Cintaku Mentok Di Kamu
(Hari Ketujuh #13HariNgeblogFF dan masih tentang Ale-Tiz-Lendra)
Baca Cerita sebelumnya di sini
Jarum jam belum menunjukkan pukul
tujuh pagi ketika aku berlari keluar rumah. Malam tadi aku menginap di rumah
Mama karena menurut email Ale, dia mendarat semalam.
Rumahku dan rumah Ale tidak
terlalu jauh. Kami teman dekat sejak kecil, tepatnya sejak Ale jadi tetanggaku
di kelas 3 SD. Kami sekolah di tempat yang sama—sampai kuliah bahkan. Bedanya,
aku di Fisip, Ale di Ekonomi UI. Berbeda denganku yang memutuskan tinggal
sendiri ketika bekerja—dengan alasan efisiensi waktu, Ale tetap tinggal di
Depok. Selain karena dia anak satu-satunya, Ale tidak mungkin meninggalkan
ibunya sendiri—orang tua Ale bercerai sejak dia kecil dan Ale ikut ibunya pindah
ke Depok.
Aku melihat Tante Neyna tengah
merawat bunga di kebun kecil di depan rumah. Kedekatanku dengan Ale membuatku
sudah dianggap sebagai anak sendiri oleh Tante Neyna. Ketika kecil, setiap kali
aku berantem dan ngambek gara-gara Mas Leo, aku pasti kabur ke sini. Beranjak remaja,
saat aku backstreet karena dilarang Papa
pacaran, rumah ini menjadi tempat aku dijemput pacar-pacarku.

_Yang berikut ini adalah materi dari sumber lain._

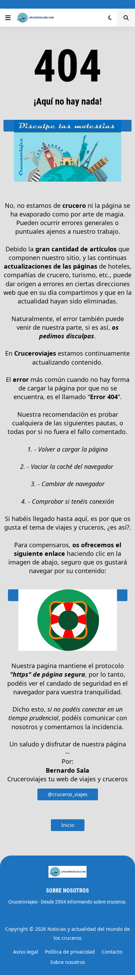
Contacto (112, 951)
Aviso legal (25, 951)
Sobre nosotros (67, 962)
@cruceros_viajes (68, 794)
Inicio (67, 825)
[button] (8, 17)
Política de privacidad (70, 951)
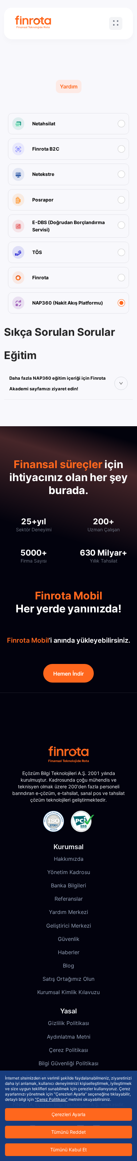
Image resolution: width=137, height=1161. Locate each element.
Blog (68, 965)
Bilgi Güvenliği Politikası (68, 1063)
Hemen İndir (68, 673)
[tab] (68, 383)
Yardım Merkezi (68, 912)
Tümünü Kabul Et (68, 1149)
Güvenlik (68, 939)
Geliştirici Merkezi (68, 925)
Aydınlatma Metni (68, 1036)
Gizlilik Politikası (68, 1023)
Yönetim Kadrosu (68, 872)
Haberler (68, 952)
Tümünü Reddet (68, 1132)
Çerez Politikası (68, 1050)
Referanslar (69, 898)
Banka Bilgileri (68, 885)
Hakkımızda (68, 858)
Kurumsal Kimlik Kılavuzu (68, 992)
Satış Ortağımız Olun (68, 978)
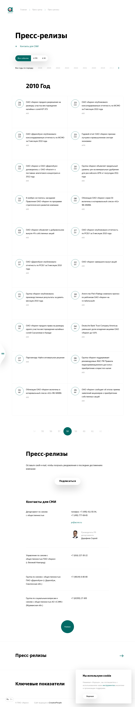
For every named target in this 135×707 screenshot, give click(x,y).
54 (34, 431)
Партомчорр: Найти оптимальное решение (40, 367)
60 (84, 431)
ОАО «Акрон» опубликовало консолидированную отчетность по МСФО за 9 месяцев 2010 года (95, 112)
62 (101, 431)
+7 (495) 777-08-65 (79, 515)
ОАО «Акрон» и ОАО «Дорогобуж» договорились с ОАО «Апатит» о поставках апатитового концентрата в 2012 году (40, 176)
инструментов (109, 685)
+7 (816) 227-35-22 (79, 555)
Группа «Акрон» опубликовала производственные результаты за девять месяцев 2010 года (40, 304)
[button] (117, 68)
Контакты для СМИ (29, 46)
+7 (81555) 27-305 (79, 598)
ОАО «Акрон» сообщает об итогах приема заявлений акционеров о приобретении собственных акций (95, 399)
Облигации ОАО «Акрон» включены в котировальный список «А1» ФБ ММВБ (40, 399)
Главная (23, 10)
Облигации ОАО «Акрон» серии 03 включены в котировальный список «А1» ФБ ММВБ (95, 208)
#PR (83, 145)
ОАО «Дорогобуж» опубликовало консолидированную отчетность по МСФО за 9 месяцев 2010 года (40, 144)
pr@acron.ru (76, 522)
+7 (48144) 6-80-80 (79, 577)
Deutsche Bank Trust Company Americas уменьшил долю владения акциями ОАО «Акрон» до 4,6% (95, 335)
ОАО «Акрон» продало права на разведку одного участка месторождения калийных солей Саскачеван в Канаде (40, 335)
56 (51, 431)
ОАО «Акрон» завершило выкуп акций (95, 272)
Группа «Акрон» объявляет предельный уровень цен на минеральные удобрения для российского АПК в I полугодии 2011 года (95, 176)
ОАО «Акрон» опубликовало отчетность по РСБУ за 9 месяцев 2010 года (95, 240)
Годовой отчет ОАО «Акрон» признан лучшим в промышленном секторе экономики (95, 144)
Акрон (5, 5)
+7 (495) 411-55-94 (88, 512)
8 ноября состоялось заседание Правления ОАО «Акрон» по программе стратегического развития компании (40, 208)
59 (76, 431)
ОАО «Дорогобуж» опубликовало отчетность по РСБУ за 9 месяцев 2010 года (40, 272)
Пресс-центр (37, 10)
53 (26, 431)
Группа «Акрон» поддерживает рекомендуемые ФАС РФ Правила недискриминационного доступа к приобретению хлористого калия (95, 367)
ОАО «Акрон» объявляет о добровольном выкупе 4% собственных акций (40, 240)
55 (42, 431)
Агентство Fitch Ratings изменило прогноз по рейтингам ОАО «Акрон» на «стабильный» (95, 304)
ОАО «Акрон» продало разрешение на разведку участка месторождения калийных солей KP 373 (40, 112)
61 (92, 431)
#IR (27, 113)
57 (59, 431)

“Pagi, Tante,” panggilku seraya
membuka pagar.
Tante Neyna mendongak dari rerimbunan
mawar. “Hai, Tiz. Lama nggak ke sini.”
“Sibuk, Tan,” sahutku, “Ale udah
balik kan?”
“Masih tidur dia. Kamu bangunin
aja.”
Setelah berbasa basi dengan Tante
Neyna, aku melesat ke kamar Ale di lantai dua. Kamar itu tidak berubah. Ketika memasukinya,
aku serasa masuk ke mesin waktu yang melemparkanku ke era 90-an dengan koleksi
Tamiya Ale yang tersebar di mana-mana.
“Ale…” jeritku. Namun, jeritan itu
tidak berhasil membangunkan Ale. Dia masih terlelap, dengan satu tangan di
belakang kepala dan mulut yang sedikit terbuka. Dulu aku pernah iseng
memasukkan kecoak karet ke dalam mulut Ale.

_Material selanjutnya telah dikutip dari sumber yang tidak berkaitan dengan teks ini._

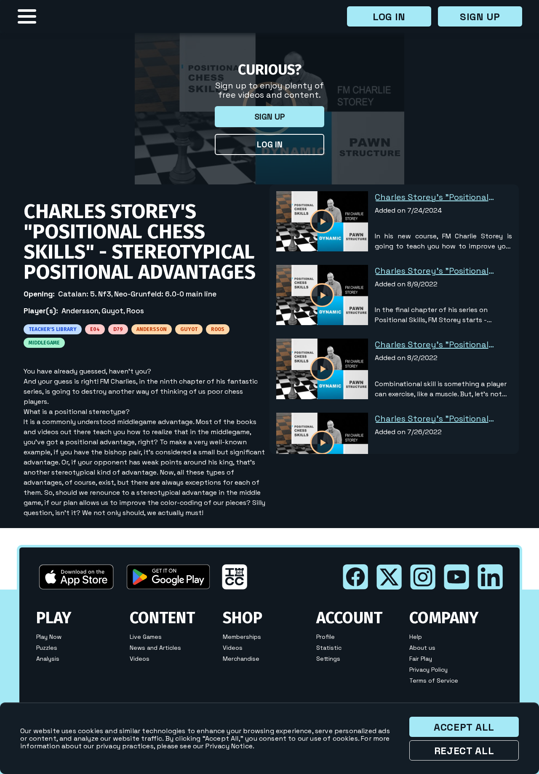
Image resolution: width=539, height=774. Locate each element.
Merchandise (241, 658)
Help (415, 637)
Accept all (464, 727)
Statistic (329, 647)
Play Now (48, 637)
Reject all (464, 750)
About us (422, 647)
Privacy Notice (229, 746)
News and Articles (155, 647)
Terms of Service (433, 680)
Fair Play (420, 658)
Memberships (242, 637)
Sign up (480, 16)
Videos (139, 658)
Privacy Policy (428, 669)
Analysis (47, 658)
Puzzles (46, 647)
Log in (389, 16)
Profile (325, 637)
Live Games (146, 637)
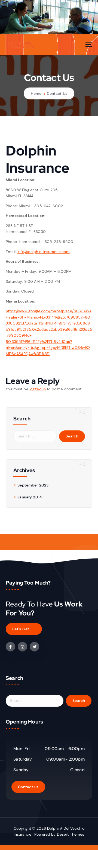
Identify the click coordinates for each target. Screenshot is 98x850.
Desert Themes (70, 834)
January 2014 (29, 497)
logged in (37, 389)
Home (36, 93)
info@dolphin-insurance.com (43, 251)
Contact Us (57, 93)
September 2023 (32, 485)
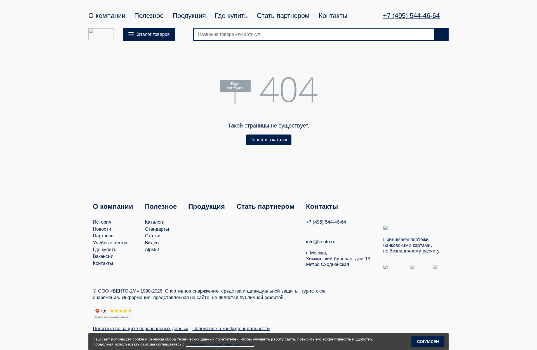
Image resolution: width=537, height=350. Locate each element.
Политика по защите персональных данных (140, 328)
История (102, 222)
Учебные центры (111, 242)
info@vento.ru (320, 241)
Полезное (149, 15)
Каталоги (155, 222)
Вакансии (103, 256)
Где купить (231, 15)
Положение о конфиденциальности (231, 328)
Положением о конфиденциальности (220, 344)
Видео (152, 242)
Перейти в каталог (268, 139)
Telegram (329, 230)
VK (308, 230)
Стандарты (157, 229)
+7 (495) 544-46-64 (411, 15)
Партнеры (103, 235)
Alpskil (152, 249)
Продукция (189, 15)
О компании (106, 15)
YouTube (319, 230)
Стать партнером (283, 15)
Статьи (153, 235)
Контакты (333, 15)
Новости (102, 229)
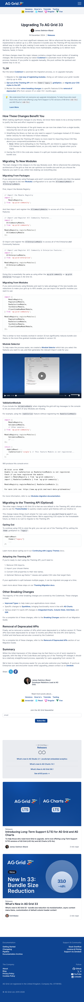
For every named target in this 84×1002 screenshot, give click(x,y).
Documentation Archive (13, 954)
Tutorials (47, 9)
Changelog (7, 949)
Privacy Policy (8, 973)
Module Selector (48, 347)
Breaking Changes (51, 617)
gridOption (57, 83)
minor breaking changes (31, 88)
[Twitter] (11, 671)
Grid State (70, 610)
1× (65, 395)
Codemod (41, 58)
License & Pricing (74, 949)
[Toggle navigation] (79, 3)
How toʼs (38, 9)
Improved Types (11, 603)
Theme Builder (21, 509)
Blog (4, 971)
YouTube (77, 974)
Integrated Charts (45, 610)
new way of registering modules (32, 77)
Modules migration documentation (45, 496)
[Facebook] (15, 671)
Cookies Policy (9, 976)
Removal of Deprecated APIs (55, 640)
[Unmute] (69, 396)
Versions (28, 9)
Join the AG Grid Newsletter (42, 710)
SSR (6, 612)
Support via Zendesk (72, 952)
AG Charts (68, 606)
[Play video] (42, 376)
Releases (51, 35)
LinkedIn (77, 977)
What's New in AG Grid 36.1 (42, 769)
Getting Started (9, 947)
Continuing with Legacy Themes (46, 551)
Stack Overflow (75, 947)
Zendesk (70, 665)
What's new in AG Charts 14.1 (42, 764)
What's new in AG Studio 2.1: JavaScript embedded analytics (42, 759)
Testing (56, 9)
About (5, 968)
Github (78, 968)
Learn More (14, 107)
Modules (28, 181)
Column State (59, 610)
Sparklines (26, 606)
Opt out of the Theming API (18, 83)
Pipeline (6, 952)
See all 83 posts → (42, 773)
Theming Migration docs (44, 585)
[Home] (14, 3)
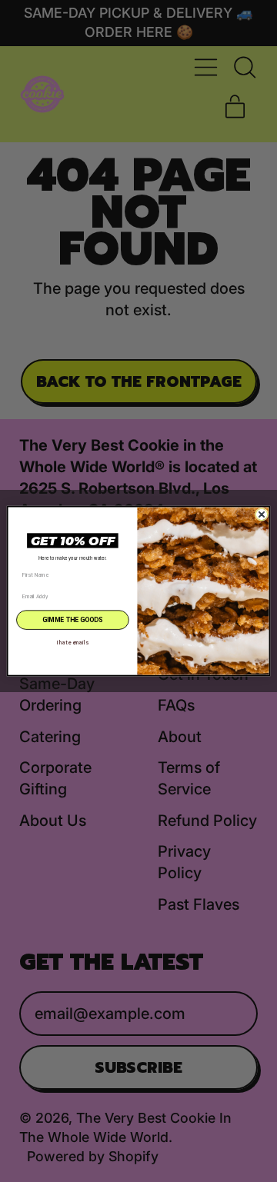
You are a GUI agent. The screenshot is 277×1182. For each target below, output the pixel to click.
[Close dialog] (261, 514)
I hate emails (72, 642)
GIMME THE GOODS (72, 620)
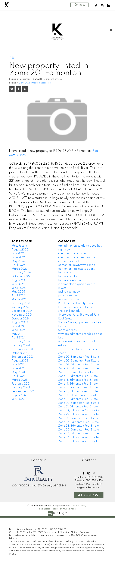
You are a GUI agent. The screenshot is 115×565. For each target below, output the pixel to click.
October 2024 (21, 318)
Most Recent (19, 245)
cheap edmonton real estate (76, 257)
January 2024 (21, 345)
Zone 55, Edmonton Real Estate (78, 429)
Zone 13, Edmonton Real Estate (78, 380)
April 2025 (18, 295)
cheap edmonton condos (74, 253)
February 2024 (21, 341)
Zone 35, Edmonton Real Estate (78, 422)
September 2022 (23, 391)
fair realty (64, 272)
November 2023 (22, 349)
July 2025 (18, 284)
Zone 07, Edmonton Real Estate (78, 364)
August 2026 (20, 249)
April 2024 (18, 337)
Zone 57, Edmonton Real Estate (78, 437)
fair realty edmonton (71, 280)
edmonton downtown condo (76, 265)
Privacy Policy (79, 506)
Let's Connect (89, 495)
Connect (79, 4)
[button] (95, 5)
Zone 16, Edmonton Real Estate (78, 391)
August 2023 (20, 360)
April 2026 (18, 265)
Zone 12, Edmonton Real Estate (78, 376)
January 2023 (21, 387)
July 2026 (18, 253)
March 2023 (19, 380)
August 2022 (20, 395)
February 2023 (21, 383)
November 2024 (22, 314)
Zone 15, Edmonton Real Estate (78, 387)
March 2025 (20, 299)
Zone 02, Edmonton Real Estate (78, 357)
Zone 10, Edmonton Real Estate (78, 372)
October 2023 (21, 353)
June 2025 (19, 288)
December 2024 (22, 311)
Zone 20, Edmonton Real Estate (35, 83)
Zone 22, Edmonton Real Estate (78, 410)
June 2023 (18, 368)
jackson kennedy (69, 291)
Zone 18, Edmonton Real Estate (78, 395)
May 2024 (18, 334)
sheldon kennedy (69, 311)
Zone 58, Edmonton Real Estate (78, 441)
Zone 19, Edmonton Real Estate (78, 399)
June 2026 (18, 257)
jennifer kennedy (69, 295)
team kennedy (67, 330)
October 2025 (21, 276)
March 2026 (19, 269)
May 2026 (18, 261)
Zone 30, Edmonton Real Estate (78, 418)
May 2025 (18, 291)
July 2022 (18, 399)
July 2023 (18, 364)
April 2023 (18, 376)
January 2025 (21, 307)
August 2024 (20, 322)
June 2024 (18, 330)
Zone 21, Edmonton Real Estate (78, 406)
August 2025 (20, 280)
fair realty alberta (69, 276)
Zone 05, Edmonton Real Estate (78, 360)
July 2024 (18, 326)
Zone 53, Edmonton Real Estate (78, 425)
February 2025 (21, 303)
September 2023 (23, 357)
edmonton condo (69, 261)
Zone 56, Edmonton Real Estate (78, 433)
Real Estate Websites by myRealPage (57, 509)
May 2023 (18, 372)
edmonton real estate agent (76, 269)
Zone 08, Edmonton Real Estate (78, 368)
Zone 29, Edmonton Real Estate (78, 414)
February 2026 (21, 272)
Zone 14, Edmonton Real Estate (78, 383)
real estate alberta (70, 299)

“Ale…” jeritku lagi, kali ini
disertai aksi melompat ke tempat tidur dan menendang pantatnya—aksi serupa yang
sering kulakukan dulu. Biasanya, aksi ini berhasil.
Yess, aku bersorak ketika melihat Ale mulai menggeliat.
“Apaan sih, Tiz. Gue masih jetlag,” erangnya dengan mata tertutup.
“Bangun.” Aku memukul pantat Ale
dengan bantal. “Gue udah capek-capek ke sini.”
Aku bangkit dan membuka tirai
jendela, membiarkan sinar matahari menerobos masuk. Ale menggeliat lagi, kali
ini mulai membuka matanya.
“Ganggu lo.”
“Gue bikinin lo kopi. Begitu gue
sampai di sini lagi, lo udah harus bangun. Ngerti?”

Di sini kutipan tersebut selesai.